Vorliegende Daten =>

------------------------------------------------

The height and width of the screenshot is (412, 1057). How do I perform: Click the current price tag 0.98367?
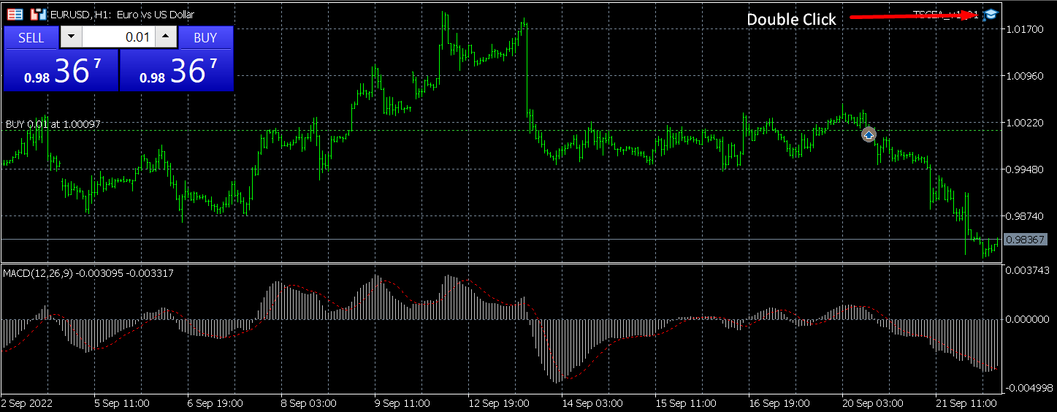(x=1025, y=240)
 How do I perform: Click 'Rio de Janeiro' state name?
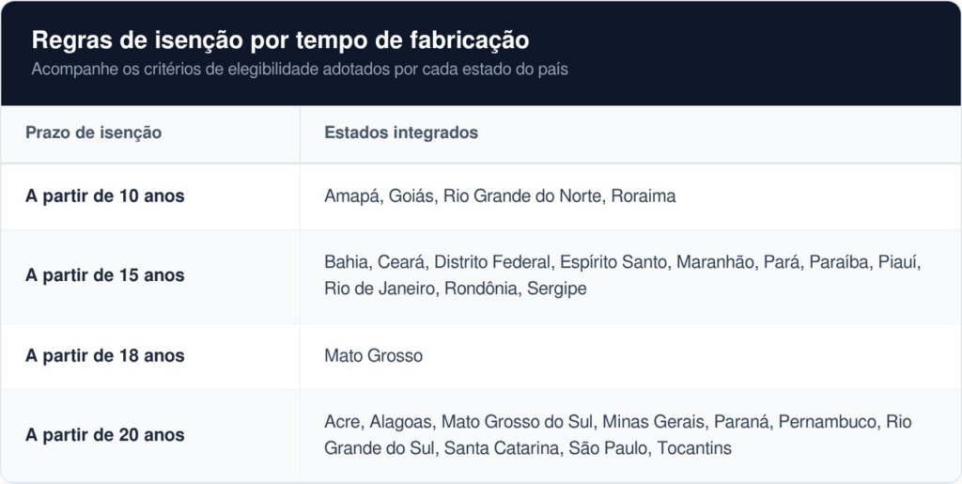pyautogui.click(x=379, y=289)
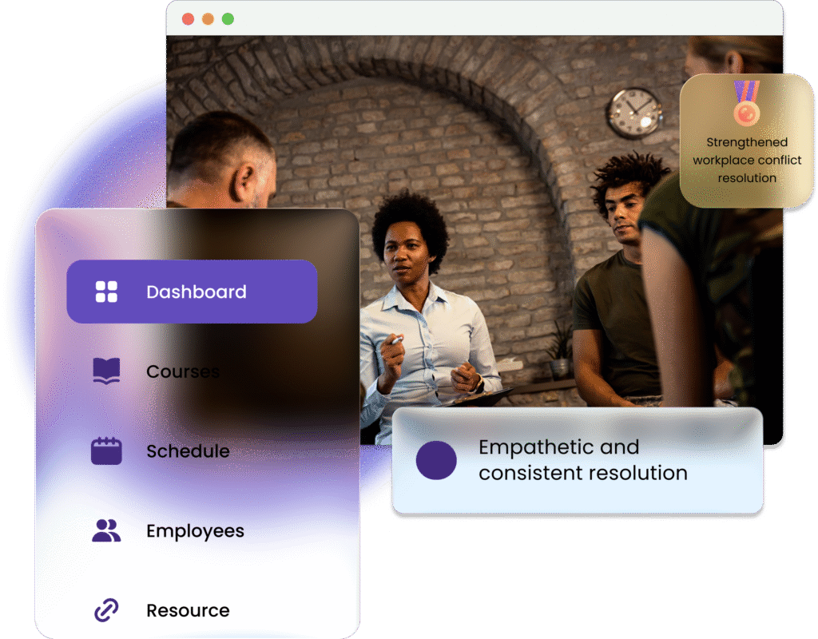Click the grid icon beside Dashboard

[106, 292]
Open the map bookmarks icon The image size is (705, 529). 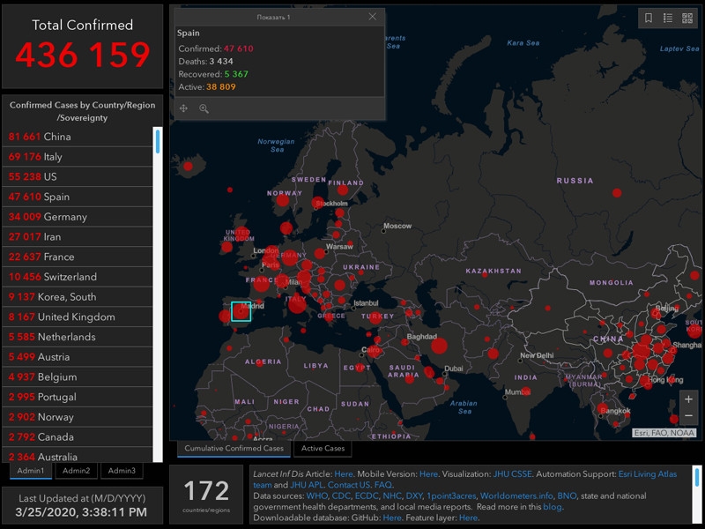[649, 18]
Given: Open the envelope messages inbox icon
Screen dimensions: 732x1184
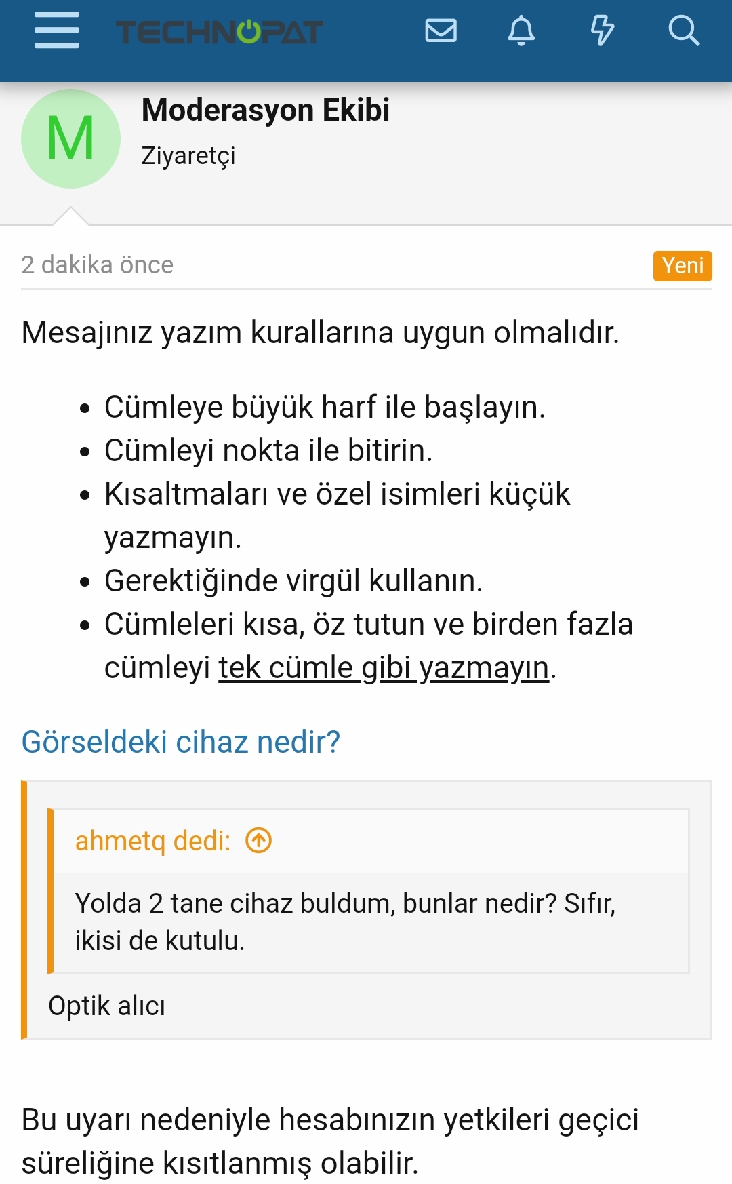Looking at the screenshot, I should [x=441, y=31].
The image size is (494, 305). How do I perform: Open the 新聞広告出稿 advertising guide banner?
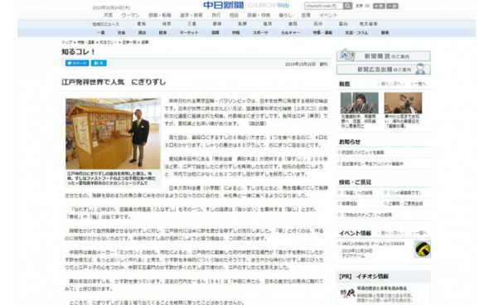(384, 69)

------------------------------------------------

Aufgabenziel =>
Wandle die Zeilen oben in eine JSON-Liste von Zeichenketten um, eine Zeichenkette pro Zeile und ohne Leerzeilen. Beginne bei der Zeile mit "The image size is (494, 305).", nimm alles bis zum Ende der Datensätze auf und lass die Bilder in der Antwort weg.

Richtige Antwort =>
[
  "The image size is (494, 305). How do I perform: Open the 新聞広告出稿 advertising guide banner?",
  "(384, 69)"
]